Pemerintah Siapkan Regulasi soal Budi Daya Kratom
JAKARTA, investortrust.id - Pemerintah menyiapkan regulasi yang mengatur budi daya tanaman kratom. Regulasi ini penting agar nilai ekonomi dan kualitas kratom dapat terus meningkat.
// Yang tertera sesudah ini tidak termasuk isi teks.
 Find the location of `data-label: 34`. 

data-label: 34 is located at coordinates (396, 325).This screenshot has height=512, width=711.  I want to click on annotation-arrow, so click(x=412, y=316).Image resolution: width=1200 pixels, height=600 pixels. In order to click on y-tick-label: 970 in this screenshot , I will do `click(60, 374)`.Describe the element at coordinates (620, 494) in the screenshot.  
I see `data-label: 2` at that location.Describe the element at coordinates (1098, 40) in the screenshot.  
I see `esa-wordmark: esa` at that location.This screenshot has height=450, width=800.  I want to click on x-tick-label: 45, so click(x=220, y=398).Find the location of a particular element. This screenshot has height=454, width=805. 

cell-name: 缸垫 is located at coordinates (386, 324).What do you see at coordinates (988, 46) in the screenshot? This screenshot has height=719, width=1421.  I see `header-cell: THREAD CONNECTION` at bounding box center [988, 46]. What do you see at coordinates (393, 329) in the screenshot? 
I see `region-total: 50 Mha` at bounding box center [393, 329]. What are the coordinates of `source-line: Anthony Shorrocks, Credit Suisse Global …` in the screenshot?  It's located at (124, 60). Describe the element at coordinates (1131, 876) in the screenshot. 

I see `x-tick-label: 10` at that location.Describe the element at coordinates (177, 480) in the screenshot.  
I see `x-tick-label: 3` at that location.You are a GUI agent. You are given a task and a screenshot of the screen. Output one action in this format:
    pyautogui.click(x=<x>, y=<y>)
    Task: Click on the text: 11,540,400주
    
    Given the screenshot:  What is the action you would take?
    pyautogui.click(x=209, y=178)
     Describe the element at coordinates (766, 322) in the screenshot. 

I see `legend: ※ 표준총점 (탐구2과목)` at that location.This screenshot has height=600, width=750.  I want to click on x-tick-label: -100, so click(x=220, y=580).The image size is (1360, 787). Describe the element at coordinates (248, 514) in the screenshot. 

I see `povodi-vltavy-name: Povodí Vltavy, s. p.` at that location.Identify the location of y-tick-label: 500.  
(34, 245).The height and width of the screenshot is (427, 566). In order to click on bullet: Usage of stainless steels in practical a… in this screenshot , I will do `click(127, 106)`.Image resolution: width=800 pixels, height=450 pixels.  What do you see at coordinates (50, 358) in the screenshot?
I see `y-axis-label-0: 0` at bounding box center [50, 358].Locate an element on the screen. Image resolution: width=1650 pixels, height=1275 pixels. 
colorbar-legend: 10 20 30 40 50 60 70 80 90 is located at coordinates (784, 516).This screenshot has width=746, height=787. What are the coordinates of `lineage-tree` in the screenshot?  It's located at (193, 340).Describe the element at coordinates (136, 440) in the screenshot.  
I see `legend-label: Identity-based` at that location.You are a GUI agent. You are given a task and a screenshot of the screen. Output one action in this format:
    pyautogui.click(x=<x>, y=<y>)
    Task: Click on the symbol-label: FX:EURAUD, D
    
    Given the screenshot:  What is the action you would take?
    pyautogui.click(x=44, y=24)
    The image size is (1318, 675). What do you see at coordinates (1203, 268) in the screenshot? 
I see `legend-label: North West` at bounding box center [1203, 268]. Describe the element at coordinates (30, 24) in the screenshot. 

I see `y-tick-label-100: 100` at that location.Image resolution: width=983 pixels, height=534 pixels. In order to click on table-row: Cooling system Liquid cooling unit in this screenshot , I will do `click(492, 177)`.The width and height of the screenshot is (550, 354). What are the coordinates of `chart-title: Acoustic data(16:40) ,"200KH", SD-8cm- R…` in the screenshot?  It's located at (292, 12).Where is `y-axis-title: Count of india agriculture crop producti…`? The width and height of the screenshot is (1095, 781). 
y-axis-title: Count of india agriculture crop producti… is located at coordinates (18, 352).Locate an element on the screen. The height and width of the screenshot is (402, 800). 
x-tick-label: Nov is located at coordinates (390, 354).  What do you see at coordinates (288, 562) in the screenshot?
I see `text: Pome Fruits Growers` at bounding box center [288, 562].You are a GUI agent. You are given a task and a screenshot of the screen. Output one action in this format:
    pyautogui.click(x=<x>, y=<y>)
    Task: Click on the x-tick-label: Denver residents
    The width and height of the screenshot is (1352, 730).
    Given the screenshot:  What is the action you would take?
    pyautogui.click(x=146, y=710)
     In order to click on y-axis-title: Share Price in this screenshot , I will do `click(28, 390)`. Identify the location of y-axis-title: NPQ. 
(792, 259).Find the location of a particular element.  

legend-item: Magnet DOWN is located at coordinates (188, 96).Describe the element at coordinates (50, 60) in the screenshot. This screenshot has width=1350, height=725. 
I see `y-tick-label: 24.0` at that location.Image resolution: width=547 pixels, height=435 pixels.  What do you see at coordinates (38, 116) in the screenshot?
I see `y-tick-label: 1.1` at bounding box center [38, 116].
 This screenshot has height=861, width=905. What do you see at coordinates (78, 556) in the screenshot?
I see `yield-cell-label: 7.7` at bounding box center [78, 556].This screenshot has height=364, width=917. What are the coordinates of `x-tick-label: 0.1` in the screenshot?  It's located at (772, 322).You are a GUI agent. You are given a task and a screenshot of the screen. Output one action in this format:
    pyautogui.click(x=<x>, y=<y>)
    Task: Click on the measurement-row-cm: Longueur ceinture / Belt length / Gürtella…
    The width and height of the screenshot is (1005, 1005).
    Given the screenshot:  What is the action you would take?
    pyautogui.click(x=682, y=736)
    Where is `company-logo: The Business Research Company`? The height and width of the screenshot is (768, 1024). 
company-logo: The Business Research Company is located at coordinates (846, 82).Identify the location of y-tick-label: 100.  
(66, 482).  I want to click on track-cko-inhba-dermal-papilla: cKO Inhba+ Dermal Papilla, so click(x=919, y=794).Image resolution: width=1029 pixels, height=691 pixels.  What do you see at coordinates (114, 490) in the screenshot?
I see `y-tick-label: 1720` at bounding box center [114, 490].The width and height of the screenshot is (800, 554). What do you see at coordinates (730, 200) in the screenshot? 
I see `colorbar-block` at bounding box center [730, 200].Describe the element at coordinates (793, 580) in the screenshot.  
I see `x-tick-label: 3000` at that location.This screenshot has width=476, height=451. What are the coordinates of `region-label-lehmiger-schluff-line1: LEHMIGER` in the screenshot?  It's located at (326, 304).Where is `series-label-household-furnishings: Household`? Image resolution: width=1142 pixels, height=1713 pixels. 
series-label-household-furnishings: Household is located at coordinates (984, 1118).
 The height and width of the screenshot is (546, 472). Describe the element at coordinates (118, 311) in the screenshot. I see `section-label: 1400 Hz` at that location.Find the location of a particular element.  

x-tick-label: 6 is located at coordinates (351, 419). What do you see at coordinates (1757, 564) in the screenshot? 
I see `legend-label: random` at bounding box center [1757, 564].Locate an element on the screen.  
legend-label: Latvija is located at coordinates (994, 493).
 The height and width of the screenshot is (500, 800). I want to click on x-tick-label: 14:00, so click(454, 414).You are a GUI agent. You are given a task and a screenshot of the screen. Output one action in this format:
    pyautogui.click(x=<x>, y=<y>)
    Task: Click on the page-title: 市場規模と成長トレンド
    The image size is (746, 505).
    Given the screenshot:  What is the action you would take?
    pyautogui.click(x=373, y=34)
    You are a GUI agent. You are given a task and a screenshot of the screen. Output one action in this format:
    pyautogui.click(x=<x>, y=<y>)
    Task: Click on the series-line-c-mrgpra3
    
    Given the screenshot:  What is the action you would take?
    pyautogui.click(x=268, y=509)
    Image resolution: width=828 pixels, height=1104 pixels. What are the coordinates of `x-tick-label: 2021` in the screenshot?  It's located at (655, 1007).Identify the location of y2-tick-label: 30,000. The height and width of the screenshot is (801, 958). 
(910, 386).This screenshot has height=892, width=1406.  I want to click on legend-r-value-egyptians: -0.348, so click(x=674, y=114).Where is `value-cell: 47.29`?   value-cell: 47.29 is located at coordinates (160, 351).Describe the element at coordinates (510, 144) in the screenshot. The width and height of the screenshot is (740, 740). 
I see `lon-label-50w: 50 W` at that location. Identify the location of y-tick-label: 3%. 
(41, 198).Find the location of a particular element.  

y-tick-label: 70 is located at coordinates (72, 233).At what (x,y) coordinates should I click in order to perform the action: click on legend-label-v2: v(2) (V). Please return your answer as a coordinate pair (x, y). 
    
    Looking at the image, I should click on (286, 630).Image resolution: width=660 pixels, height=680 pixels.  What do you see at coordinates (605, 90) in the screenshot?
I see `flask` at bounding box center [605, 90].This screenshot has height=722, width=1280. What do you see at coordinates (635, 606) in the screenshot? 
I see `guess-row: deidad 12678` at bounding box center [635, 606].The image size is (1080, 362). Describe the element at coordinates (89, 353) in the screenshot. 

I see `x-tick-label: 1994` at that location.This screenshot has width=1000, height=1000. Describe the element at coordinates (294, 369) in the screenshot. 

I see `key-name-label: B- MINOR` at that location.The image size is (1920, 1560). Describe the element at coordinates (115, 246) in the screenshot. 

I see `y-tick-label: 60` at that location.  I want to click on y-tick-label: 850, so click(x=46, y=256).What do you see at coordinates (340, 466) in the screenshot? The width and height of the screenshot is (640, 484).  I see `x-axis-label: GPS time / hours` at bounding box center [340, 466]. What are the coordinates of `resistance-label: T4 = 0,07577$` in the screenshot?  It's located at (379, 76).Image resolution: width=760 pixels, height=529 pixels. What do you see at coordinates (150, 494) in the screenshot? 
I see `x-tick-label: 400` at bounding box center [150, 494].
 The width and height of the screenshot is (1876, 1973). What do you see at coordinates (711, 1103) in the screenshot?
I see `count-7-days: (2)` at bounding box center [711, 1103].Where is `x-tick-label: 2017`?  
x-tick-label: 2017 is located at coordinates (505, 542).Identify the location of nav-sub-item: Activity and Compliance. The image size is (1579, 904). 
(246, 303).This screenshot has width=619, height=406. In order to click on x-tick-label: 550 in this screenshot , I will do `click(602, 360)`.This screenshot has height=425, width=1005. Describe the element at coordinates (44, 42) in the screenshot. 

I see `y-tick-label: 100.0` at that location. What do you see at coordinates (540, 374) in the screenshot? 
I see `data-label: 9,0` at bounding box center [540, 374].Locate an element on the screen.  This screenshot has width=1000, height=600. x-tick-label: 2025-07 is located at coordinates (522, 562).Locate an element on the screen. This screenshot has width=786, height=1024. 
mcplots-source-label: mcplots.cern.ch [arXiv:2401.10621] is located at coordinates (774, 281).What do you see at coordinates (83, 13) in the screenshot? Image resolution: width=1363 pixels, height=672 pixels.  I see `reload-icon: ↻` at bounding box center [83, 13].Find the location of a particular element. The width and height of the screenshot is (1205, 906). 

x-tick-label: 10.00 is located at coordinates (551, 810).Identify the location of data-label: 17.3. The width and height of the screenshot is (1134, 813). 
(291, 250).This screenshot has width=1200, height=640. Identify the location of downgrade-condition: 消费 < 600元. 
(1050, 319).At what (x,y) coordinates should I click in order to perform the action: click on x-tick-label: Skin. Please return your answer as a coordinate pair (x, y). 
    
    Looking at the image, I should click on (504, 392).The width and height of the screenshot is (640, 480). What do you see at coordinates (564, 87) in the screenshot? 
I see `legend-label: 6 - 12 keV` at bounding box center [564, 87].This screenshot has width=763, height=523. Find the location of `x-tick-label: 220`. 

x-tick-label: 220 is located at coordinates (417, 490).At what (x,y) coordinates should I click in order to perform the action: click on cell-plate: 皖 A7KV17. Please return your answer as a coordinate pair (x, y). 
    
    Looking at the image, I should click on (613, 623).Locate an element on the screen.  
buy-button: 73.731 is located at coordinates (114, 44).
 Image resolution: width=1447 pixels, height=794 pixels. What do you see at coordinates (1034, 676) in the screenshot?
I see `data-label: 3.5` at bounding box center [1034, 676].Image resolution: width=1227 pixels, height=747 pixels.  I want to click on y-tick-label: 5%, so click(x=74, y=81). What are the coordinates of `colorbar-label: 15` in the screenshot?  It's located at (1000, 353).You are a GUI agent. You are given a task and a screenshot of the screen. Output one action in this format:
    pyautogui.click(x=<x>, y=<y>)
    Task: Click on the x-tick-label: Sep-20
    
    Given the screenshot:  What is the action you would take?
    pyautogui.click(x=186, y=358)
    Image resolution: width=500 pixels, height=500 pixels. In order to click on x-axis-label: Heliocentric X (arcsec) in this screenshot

Hal itu disampaikan Menteri Pertanian (Mentan) Andi Amran Sulaiman seusai rapat terbatas (ratas) yang dipimpin Presiden Joko Widodo (Jokowi) di Istana Merdeka, Jakarta, Kamis (20/6/2024). Rapat tersebut difokuskan pada pembahasan potensi budidaya kratom di Indonesia, sebagai langkah untuk meningkatkan nilai ekonomis dan kualitas produksi tanaman yang harganya tengah menurun cukup drastis tersebut.
“Saran kami nanti mungkin kalau ini regulasinya sudah diatur mungkin kita budidayakan ke depan supaya nilai ekonomisnya, kualitasnya, dan seterusnya bisa meningkat karena harga sekarang ini turun drastis karena banyak faktor, seperti kualitasnya, kemudian distribusinya, dan seterusnya,” kata Andi Amran.
Baca Juga
Mentan menambahkan pemerintah sedang mempertimbangkan untuk mengatur kratom di bawah naungan Kementerian Pertanian (Kementan) dengan membentuk korporasi. Melalui korporasi tersebut, kualitas dan kontinuitas produksi kratom diharapkan dapat terpenuhi sebagai syarat utama untuk meningkatkan ekspor dan kesejahteraan petani.
“Kalau ada koperasi yang mengelola ini kita korporasikan sehingga kualitasnya terjamin, kuantitasnya terjamin, karena itu syarat untuk ekspor. Kalau kualitasnya terjamin, pasti otomatis meningkatkan kesejahteraan petani kita,” ungkap Andi Amran.
Dalam rapat tersebut, Jokwoi dan para menteri terkait juga membahas tentang prospek ekspor kratom yang harganya telah menurun cukup drastis menjadi US$ 2 hingga US$ 5 per unit, dari sebelumnya mencapai US$ 30. Pemerintah berharap dengan regulasi yang tepat, budi daya kratom dapat diorganisasi lebih baik melalui korporasi sehingga dapat menghasilkan produk berkualitas dan stabil dalam pasokan.
“Yang terpenting kuantitasnya, dalam hal ini kuantumnya, kemudian kualitasnya sehingga dulu harga 30 dolar, sekarang jatuh sampai 2 dolar, 5 dolar, nah ini jatuh terlalu rendah,” ucap Mentan.
Sedangkan aturan teknis terkait budi daya kratom diharapkan juga dapat segera ditetapkan untuk memfasilitasi proses budidaya yang lebih terstruktur dan produktif. Mentan optimistis dengan harga yang menguntungkan, budi daya kratom dapat menjadi pilihan yang menjanjikan bagi petani di Indonesia.
“Kita tunggu, nanti begitu regulasinya sudah ada, budi dayanya insyaallah mudah, kenapa? Karena harganya baik, harganya bagus, pernah mencapai 30 dolar,” tutur Mentan.
Rapat terbatas ini menegaskan komitmen pemerintah dalam mengoptimalkan potensi sumber daya alam Indonesia melalui pengelolaan yang terencana dan berkelanjutan untuk meningkatkan kesejahteraan petani dan pertumbuhan ekonomi nasional.